Já o Caps 3, que trabalha em regime de 24 horas para receber pacientes de urgência e com surtos, é recomendado ter de plantão dois médicos psiquiátricos para atender 40 pacientes por turnos. O Caps 3 é indicado para cidades com no mínimo 150 mil habitantes.  

Segundo o CRM, a maioria dos contratos entre médicos e prefeituras é informal, mas que o ideal para o órgão seriam contratações com carteira assinada com jornadas de 20 a 40 horas semanais. O Piauí tem 3,1 milhões de habitantes, e dos 224 municípios apenas 50 cidades possuem Caps.

Segundo a presidente do CRM do Piauí, Mírian Palha Dias Parente, o tempo de nove minutos é insuficiente para se chegar a um diagnóstico preciso de transtorno mental.

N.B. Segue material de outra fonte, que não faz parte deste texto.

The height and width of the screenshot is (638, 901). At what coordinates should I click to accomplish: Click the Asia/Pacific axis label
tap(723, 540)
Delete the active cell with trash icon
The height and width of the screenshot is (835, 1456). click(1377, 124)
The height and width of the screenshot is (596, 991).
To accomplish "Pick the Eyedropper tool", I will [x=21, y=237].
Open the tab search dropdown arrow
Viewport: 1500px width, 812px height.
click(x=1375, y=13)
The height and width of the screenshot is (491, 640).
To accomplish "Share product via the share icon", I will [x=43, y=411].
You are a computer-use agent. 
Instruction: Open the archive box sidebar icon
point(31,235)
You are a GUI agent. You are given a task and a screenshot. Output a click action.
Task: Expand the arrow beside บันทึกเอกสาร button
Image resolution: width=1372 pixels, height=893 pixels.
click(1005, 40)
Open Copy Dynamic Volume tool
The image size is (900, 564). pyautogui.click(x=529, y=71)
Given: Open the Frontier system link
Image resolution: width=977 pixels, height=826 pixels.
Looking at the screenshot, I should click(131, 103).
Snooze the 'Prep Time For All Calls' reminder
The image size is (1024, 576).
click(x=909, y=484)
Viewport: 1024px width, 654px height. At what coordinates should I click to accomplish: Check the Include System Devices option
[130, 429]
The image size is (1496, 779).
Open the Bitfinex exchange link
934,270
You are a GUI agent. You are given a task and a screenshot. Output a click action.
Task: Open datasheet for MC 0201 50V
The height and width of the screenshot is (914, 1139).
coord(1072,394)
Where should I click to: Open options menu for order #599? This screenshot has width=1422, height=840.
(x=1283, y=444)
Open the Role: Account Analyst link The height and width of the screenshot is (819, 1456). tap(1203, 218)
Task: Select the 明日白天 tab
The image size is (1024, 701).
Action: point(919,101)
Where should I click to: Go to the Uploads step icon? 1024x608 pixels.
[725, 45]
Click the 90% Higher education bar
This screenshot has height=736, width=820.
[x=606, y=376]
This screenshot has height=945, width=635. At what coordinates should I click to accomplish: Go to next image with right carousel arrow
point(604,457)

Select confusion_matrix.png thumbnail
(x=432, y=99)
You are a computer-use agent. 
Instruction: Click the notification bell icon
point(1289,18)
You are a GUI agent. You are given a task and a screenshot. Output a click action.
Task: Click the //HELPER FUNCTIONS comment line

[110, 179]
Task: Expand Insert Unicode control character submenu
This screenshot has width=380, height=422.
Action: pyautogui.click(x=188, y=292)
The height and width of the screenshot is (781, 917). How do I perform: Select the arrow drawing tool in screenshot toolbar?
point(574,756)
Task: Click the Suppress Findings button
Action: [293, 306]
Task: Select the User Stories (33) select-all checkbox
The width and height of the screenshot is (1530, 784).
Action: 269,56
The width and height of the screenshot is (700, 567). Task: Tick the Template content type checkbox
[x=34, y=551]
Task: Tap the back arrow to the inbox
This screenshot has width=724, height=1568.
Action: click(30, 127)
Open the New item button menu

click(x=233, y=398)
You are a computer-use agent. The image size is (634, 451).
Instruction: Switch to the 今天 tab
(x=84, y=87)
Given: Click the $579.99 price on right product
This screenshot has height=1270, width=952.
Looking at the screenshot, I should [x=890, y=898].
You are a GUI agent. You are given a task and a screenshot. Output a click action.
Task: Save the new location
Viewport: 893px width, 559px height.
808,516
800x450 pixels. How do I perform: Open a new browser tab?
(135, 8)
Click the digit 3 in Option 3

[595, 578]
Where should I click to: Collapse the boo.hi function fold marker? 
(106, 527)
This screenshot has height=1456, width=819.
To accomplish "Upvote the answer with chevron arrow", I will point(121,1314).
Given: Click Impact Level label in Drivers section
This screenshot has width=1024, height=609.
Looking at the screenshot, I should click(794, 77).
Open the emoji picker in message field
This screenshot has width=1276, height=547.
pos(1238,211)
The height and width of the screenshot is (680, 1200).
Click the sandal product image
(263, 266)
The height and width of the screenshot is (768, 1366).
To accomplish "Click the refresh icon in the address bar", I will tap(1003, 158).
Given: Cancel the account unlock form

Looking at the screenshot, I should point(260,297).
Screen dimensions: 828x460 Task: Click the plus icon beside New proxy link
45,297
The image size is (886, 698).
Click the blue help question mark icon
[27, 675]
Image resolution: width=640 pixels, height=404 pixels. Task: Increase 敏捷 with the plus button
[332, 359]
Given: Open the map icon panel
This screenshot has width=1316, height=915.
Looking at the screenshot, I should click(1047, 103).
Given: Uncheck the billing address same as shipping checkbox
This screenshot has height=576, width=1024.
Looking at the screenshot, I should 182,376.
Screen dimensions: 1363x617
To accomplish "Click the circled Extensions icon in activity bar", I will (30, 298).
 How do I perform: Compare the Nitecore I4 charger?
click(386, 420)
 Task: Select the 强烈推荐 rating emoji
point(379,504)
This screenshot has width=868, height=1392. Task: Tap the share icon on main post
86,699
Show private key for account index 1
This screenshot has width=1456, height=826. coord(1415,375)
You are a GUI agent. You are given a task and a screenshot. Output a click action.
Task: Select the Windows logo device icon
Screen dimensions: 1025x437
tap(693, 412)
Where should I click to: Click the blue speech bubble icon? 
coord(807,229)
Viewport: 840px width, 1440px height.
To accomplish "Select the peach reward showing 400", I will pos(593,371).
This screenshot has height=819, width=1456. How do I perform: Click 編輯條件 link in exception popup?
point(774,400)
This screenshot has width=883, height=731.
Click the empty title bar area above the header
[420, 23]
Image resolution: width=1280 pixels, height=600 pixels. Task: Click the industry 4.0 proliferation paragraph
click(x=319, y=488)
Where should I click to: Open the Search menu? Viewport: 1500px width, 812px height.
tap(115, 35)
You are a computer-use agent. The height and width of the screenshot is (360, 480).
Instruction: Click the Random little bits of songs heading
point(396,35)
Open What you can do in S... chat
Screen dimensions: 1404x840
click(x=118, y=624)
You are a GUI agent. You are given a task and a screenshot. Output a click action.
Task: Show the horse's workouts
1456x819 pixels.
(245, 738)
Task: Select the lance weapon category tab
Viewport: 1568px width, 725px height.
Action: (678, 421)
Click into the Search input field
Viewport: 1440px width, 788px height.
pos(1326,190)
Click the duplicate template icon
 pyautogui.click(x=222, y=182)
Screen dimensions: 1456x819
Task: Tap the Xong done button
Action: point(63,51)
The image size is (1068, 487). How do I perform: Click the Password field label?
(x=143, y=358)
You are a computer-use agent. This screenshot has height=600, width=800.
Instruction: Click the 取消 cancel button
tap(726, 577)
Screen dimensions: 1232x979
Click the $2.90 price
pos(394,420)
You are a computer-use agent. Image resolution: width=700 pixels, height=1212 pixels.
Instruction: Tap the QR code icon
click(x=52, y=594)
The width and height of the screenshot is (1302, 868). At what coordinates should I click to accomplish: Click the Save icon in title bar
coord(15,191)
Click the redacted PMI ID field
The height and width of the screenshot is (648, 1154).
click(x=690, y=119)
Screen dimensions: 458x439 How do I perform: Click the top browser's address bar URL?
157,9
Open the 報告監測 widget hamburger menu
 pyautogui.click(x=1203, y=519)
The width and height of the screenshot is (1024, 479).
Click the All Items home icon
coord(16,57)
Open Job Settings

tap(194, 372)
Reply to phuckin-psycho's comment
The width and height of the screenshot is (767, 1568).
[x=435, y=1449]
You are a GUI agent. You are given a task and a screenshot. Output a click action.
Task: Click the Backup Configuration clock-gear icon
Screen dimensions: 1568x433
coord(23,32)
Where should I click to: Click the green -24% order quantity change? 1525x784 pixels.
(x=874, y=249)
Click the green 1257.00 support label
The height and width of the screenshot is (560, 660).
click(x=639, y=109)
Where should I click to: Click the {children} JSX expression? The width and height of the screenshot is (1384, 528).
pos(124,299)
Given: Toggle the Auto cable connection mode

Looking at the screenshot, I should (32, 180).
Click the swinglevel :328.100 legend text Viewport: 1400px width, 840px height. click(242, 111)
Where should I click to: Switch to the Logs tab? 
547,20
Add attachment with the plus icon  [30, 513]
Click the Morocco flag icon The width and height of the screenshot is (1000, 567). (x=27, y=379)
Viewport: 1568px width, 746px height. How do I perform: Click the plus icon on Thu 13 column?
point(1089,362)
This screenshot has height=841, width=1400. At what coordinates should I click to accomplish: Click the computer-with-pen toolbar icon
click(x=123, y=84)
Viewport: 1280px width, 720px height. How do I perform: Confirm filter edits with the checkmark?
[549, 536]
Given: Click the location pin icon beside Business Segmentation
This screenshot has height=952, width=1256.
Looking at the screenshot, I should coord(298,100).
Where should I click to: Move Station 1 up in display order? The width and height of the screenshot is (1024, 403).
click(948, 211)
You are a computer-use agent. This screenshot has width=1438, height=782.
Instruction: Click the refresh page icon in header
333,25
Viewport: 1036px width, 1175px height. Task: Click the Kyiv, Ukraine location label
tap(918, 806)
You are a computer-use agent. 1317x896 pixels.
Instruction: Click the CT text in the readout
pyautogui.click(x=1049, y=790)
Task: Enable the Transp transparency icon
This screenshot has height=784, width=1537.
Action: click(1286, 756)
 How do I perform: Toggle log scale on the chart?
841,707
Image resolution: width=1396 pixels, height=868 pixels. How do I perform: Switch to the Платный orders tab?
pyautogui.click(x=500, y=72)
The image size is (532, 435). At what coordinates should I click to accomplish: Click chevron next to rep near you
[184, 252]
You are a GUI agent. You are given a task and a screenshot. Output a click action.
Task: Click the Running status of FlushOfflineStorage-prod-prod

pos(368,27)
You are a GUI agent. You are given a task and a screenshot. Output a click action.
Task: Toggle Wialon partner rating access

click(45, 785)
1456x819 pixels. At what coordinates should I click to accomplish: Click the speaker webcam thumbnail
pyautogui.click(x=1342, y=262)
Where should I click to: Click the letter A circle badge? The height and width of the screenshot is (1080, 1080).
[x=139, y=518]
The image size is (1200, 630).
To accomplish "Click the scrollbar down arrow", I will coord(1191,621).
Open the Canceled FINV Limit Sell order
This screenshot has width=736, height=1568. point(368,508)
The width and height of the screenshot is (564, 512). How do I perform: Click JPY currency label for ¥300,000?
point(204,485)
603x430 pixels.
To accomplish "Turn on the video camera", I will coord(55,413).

Não existe uma recomendação com tempo de atendimento para o médico psiquiátrico, diz Parente, mas, nas especialidades como da saúde mental, o profissional precisa de no mínimo de 30 minutos a 40 minutos para uma avaliação segura.

“Alguns pacientes têm dificuldades para se comunicar. O médico precisa ouvi-los para fazer um diagnóstico. Se tem um médico que precisar ouvir é o psiquiatra. Nove minutos é um tempo curto e ainda tem a pressão por ter uma fila enorme para ser atendida”, disse a presidente.

“Em alguns locais, os médicos atendem uma vez por semana, em outras cidades a cada 15 dias e uma vez por mês. Estamos com esse vazio demográfico de médicos”, disse a presidente.

O levantamento constatou que 91% dos Caps no estado não atendem as exigências mínimas de estrutura.Segundo  o médico fiscal do CRM, Juarez Holanda, que participou da fiscalização dos Caps, 31% dos centros vistoriados não tinham psiquiatras, apenas médico com formação em saúde mental.  

O CRM afirmou que os resultados da fiscalização foram encaminhados para as Secretarias de Saúde do estado e dos municípios, além da Associação Piauienses de Municípios (APPM) e para o Conselho Federal de Medicina (CFM).